I want to prove this: If $(a_{ij})$ is skew-symmetric, $\{v_i(s)\}_{i=1}^3$ are smooth functions which satisfy, $$v_i'(s)=\sum_{k=1}^3 a_{ik}v_k(s),$$ and that $v_i(s_0)$ are orthonormal for some $s_0$ then $v_i(s)$ are orthonormal for all $s$.
I started like this:
Let $\lambda_{ij}(s)=v_i(s)\cdot v_j(s)$, then we must show that $\lambda_{ij}=\delta_{ij}$ where $\delta_{ij}$ is the Kronecker delta. So we calculate the derivative: $$ \lambda_{ij}'=v_i'\cdot v_j+v_i\cdot v_j'$$ $$ \lambda_{ij}'=\sum_{k=1}^3 a_{ik}v_k\cdot v_j+v_i\cdot \sum_{k=1}^3 a_{jk}v_k$$ $$ \lambda_{ij}'=\sum_{k=1}^3 (a_{ik}v_k\cdot v_j)+\sum_{k=1}^3 (a_{jk}v_i\cdot v_k)$$ From where $$ \lambda_{ij}'=\sum_{k=1}^3 (a_{ik}\lambda_{kj}+a_{jk}\lambda_{ik})$$
I haven't been able to go further. What can I do in this part?
Let $B$ be an $n\times n$ matrix such that the $i$-th row are $v_i$ (treated as row vectors).
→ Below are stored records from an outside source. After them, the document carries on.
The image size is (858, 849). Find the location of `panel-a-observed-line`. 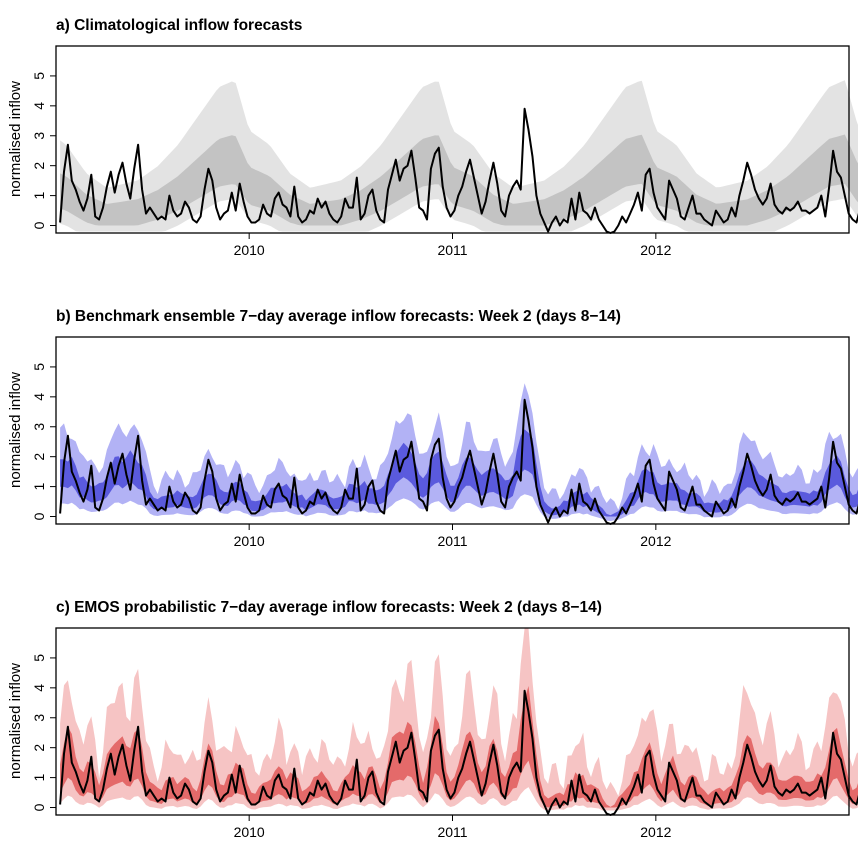

panel-a-observed-line is located at coordinates (458, 170). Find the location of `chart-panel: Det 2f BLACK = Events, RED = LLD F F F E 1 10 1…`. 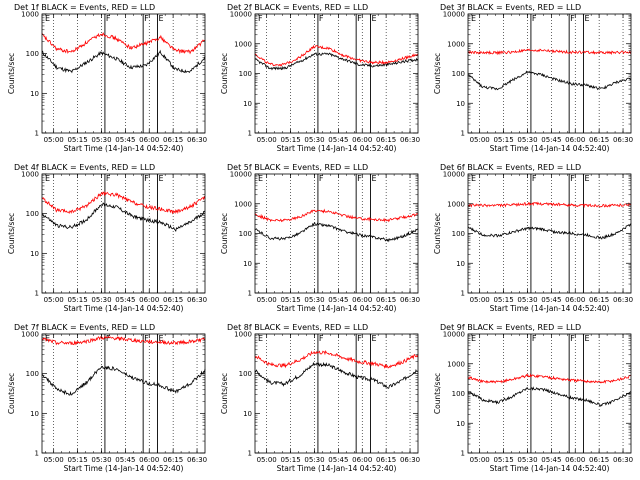

chart-panel: Det 2f BLACK = Events, RED = LLD F F F E 1 10 1… is located at coordinates (320, 80).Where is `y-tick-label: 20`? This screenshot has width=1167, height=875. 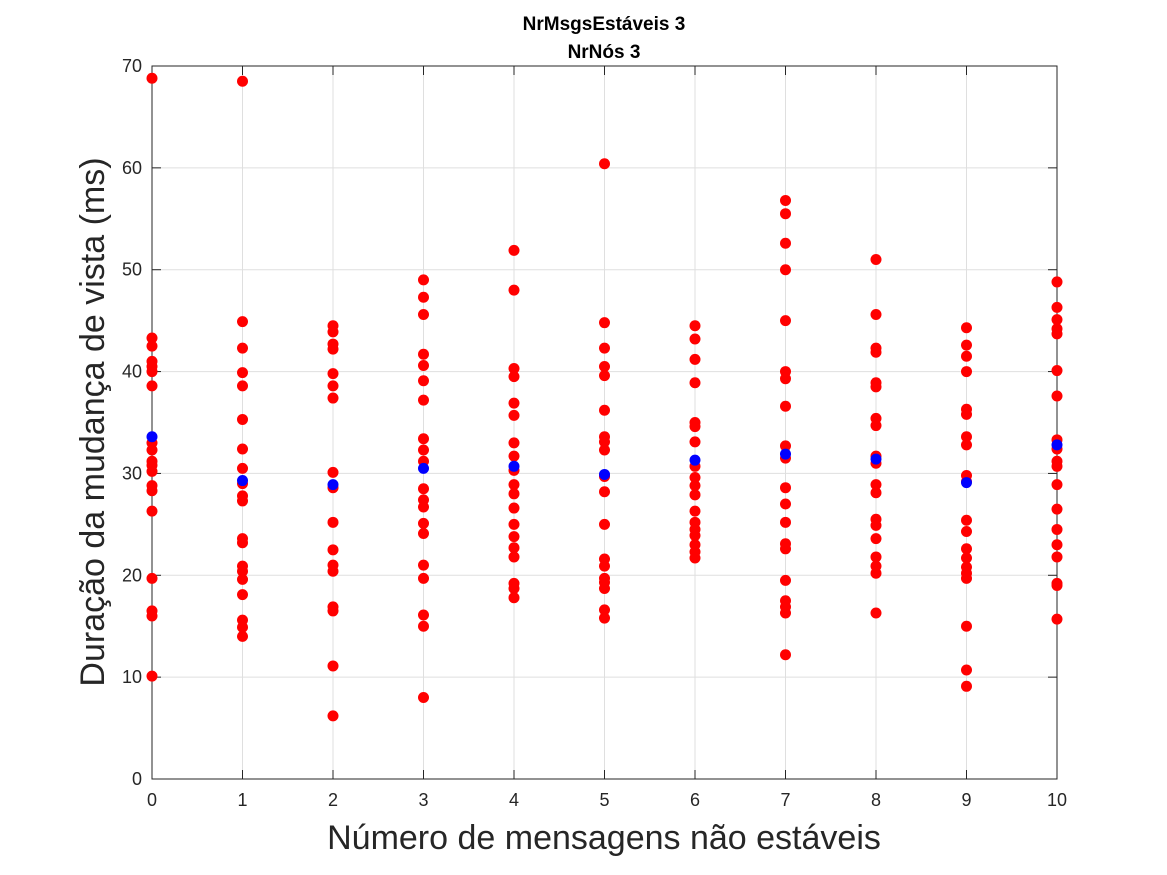 y-tick-label: 20 is located at coordinates (132, 575).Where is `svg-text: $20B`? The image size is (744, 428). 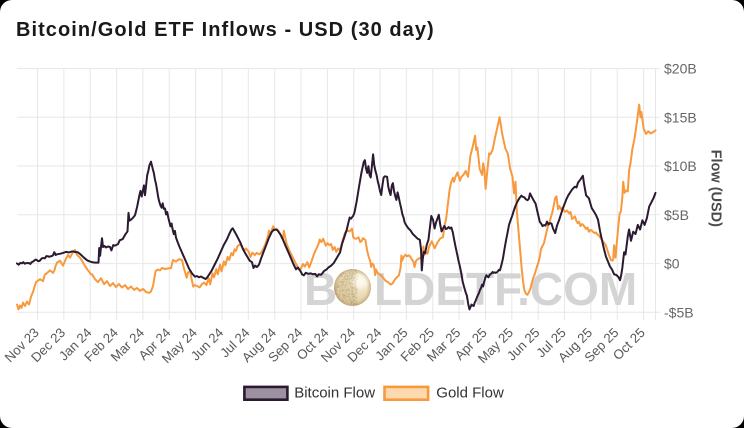
svg-text: $20B is located at coordinates (680, 69).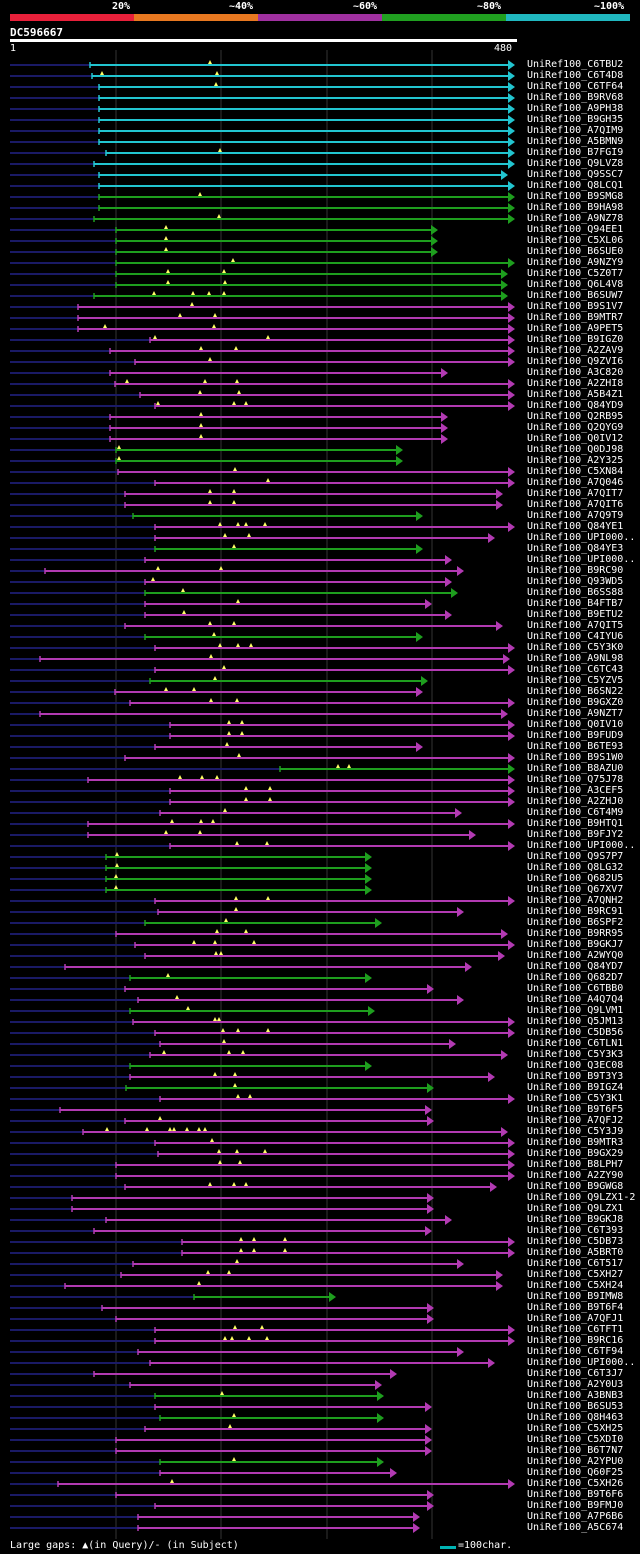 This screenshot has height=1554, width=640. I want to click on hit-label: UniRef100_B9T3Y3, so click(576, 1076).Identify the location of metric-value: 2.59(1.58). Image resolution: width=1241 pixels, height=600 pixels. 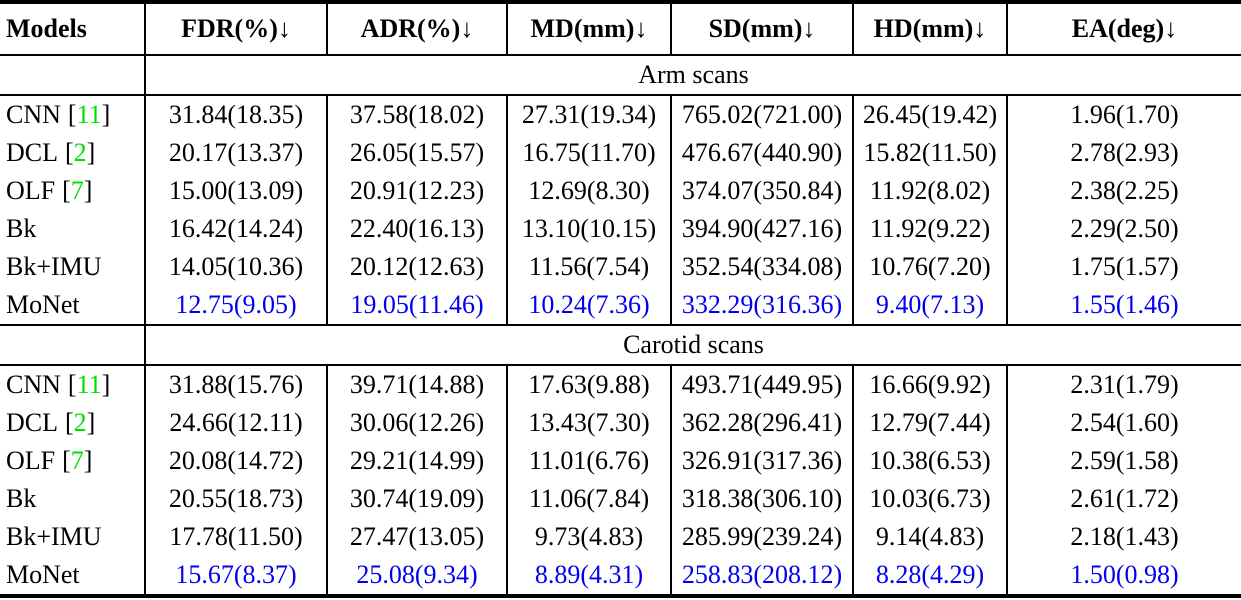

Then the differential equation is the same as $$B'(s) = A B(s).$$ To check that they are orthogonal, it suffices to check $B^T(s) B(s) = I$ for all $s$. Now we differentiate:
$$ \begin{split} (B^T B)' &= (B^T)' B + B^T B' \\ &= (AB)^T + B^T AB \\ &= B^T A^T B + B^T AB \\ &= 0 \end{split} $$
as $A$ is skew symmetric ($A^T + A = 0$). As $B^T(0) B(0) = I$, we have $B^T(s) B(s) = I$.